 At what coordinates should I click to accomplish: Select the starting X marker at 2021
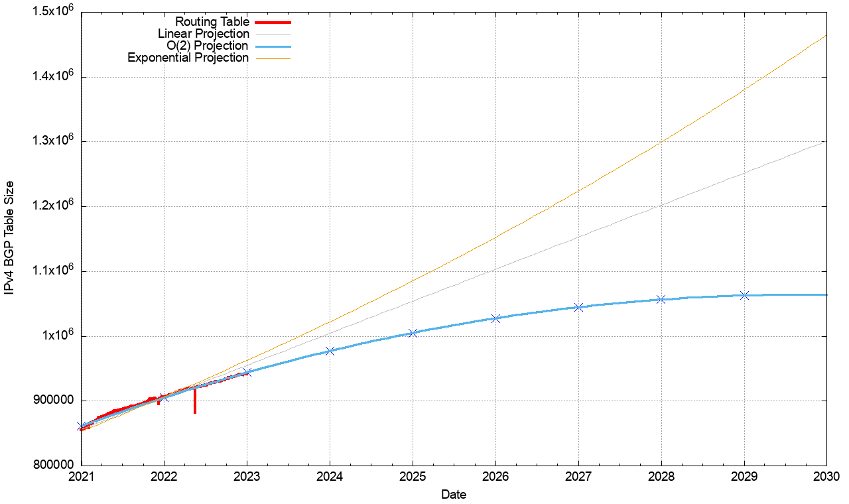point(81,426)
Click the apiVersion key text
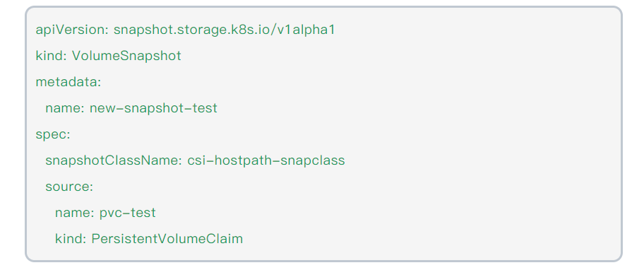The height and width of the screenshot is (270, 644). pos(72,30)
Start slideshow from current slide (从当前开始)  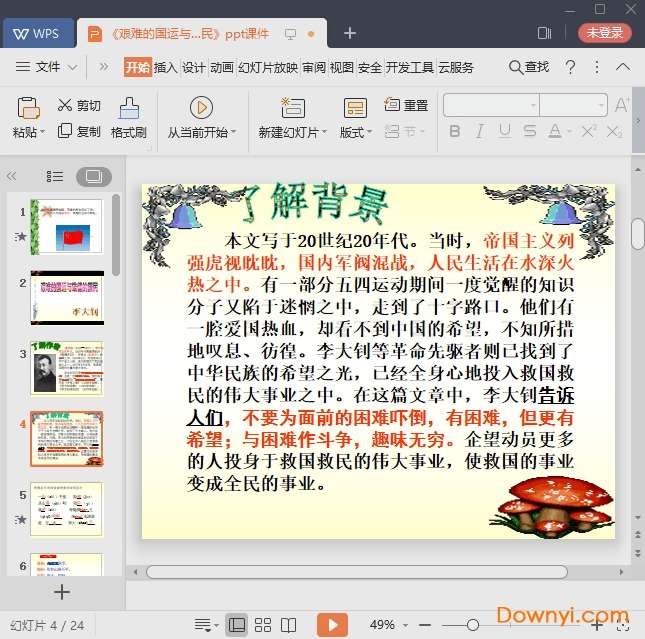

········

Problem statement: What is needed here is an exact transcription of every record above, with images excluded.

Result of the exercise:
 At what coordinates should I click to accomplish: Select the starting X marker at 2021
point(81,426)
Click the apiVersion key text
The height and width of the screenshot is (270, 644). pos(72,30)
Start slideshow from current slide (从当前开始)  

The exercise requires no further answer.